W DIALOGU z Jorge Luisem Borgesem

Wszystkie cytowane fragmenty oraz tytuły rozdziałów pochodzą z książki „W dialogu I” Jorge Luis Borges, Osvaldo Ferrari,  wyd. Helion 2007.

Niedawno ukazała się druga część rozmów „W dialogu II”, wyd. Helion 2008.

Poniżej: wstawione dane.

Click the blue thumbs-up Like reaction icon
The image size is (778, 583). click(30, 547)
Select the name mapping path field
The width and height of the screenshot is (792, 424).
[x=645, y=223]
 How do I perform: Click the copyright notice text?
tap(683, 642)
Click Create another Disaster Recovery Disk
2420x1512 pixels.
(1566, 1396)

Dialog jest jednym z najlepszych ludzkich obyczajów, wynaleziony został – jak niemal wszystko – przez Greków. To znaczy, że Grecy zaczęli rozmawiać, a my ciągniemy to dalej.

PORZĄDEK I CZAS

…moje życie jest dość przypadkowe, a jednocześnie staram się, aby moja twórczość nie była przypadkowa. To znaczy chcę, żeby było w niej coś z kosmosu, choćby zasadniczo był to chaos. To zresztą tak, jak ze wszechświatem: nie wiemy, czy to kosmos, czy chaos. Choć wiele wskazuje na to, że jednak kosmos: mamy różne epoki w życiu człowieka, zwyczaje gwiazd, proces wzrostu roślin, pory roku, a także różne pokolenia. Zatem istnieje pewien porządek, ale jest on dość wstydliwy, dość tajemniczy, o tak.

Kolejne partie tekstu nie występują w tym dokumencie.